No, it does not. The high beams run independently and shut the low beams off on both sides when the high beams are selected. My guess is that this is a headlight issue. Best of luck!


Sent from my iPhone using Tapatalk


----------



## Sbasher314 (Oct 22, 2018)

Is there relays for the high/low beams? Could it be possible the relay for the low beam is just stuck for the passenger side so never turns off like it should? I'll check it out with a multimeter but seems like that could be a thung.


----------



## MattJensen (Oct 24, 2017)

Sbasher314 said:


> Is there relays for the high/low beams? Could it be possible the relay for the low beam is just stuck for the passenger side so never turns off like it should? I'll check it out with a multimeter but seems like that could be a thung.


That could be the case. Although, I think just one relay controls both the driver and passenger sides at any given time, so I’d think that the both low beams would be stuck on if that was the case.
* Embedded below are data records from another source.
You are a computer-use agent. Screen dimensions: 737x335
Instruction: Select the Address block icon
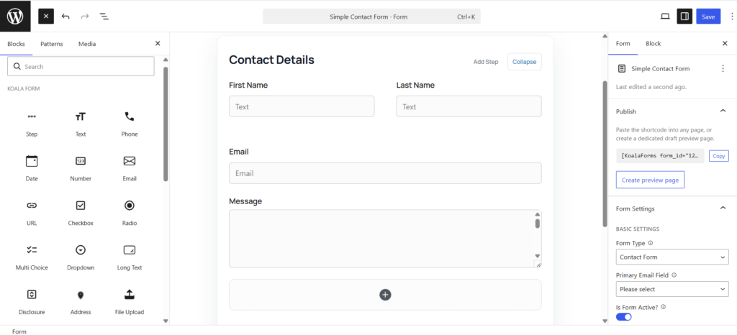click(81, 295)
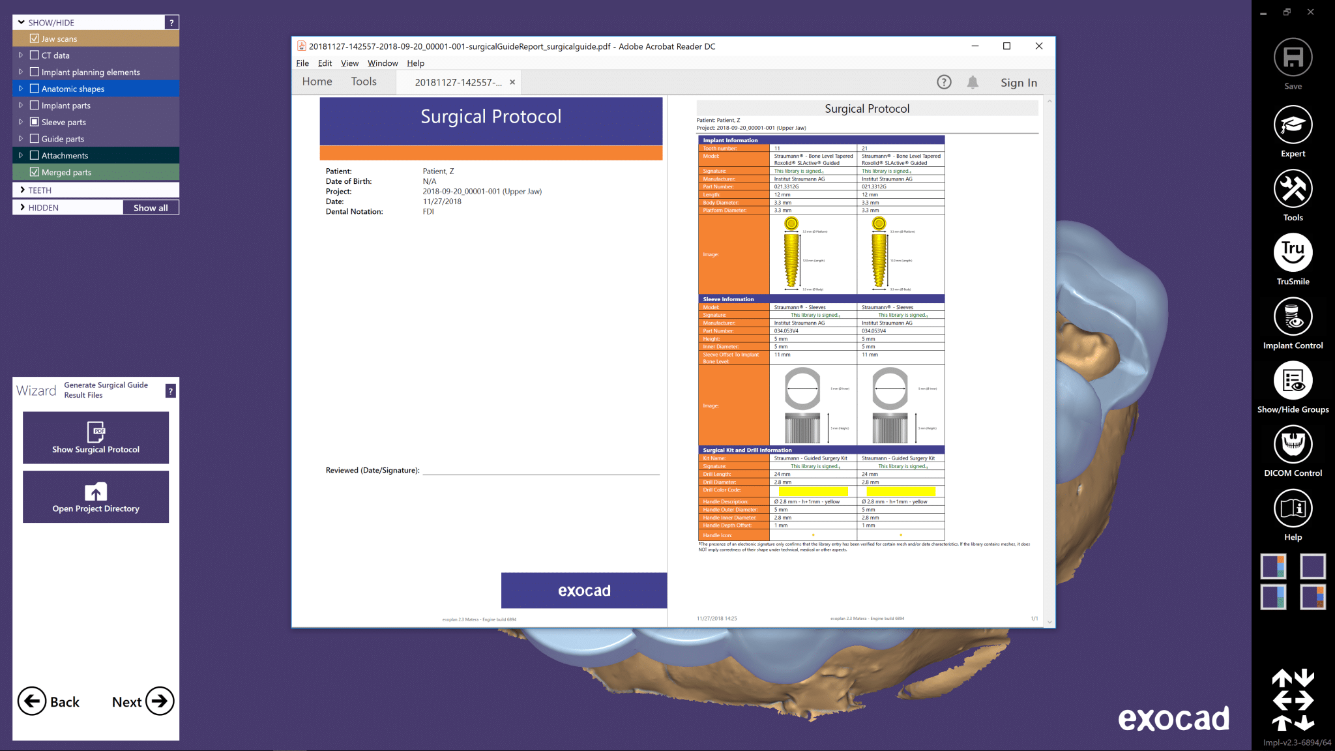Expand the Implant parts group
1335x751 pixels.
tap(20, 104)

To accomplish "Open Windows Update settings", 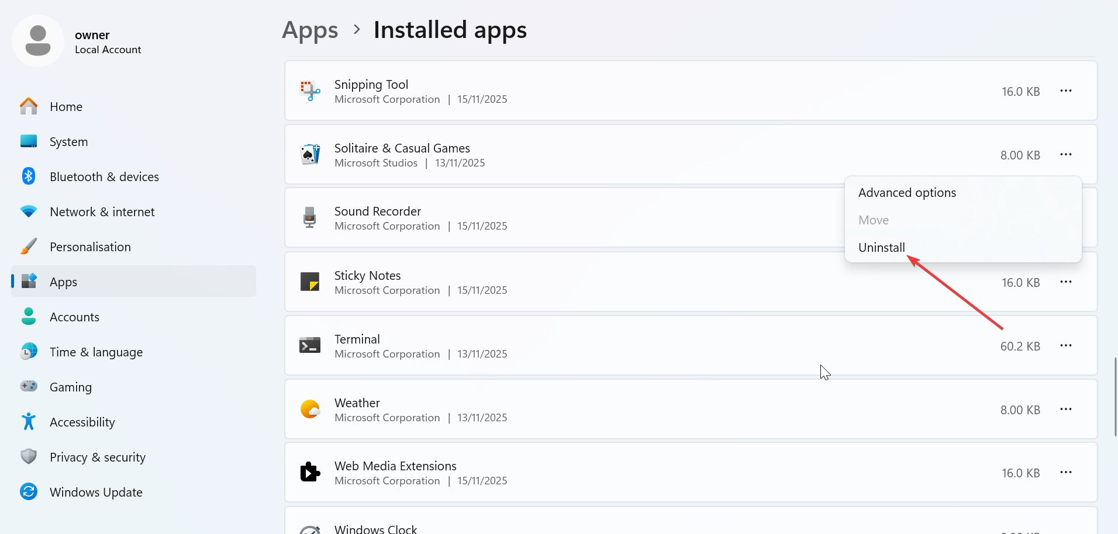I will [x=96, y=492].
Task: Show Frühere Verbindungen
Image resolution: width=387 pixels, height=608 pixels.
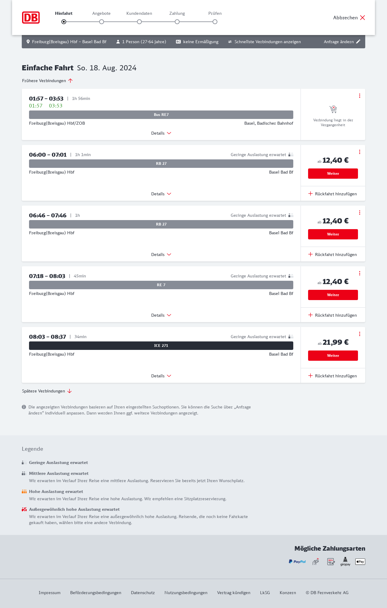Action: [x=47, y=81]
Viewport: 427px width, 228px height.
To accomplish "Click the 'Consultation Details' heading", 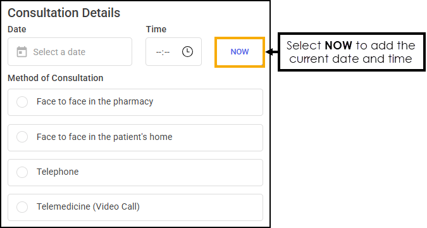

I think there would be two relays for the headlights, one for the low beams and one for the high beams. But don’t quote me on this, I’d check the relays in the fuse box. I’d also disconnect the connectors at the bulb on both the high beam and low beam on both sides, and check to see if there is current going to only the low beams with the low beams on, and only the high beams when the high beams are on. If this isn’t the case, then I’d say it’s an electrical/relay issue.


Sent from my iPhone using Tapatalk


----------



## nos2006 (Nov 1, 2018)

Can't help with the issue, but the headlights look great!


----------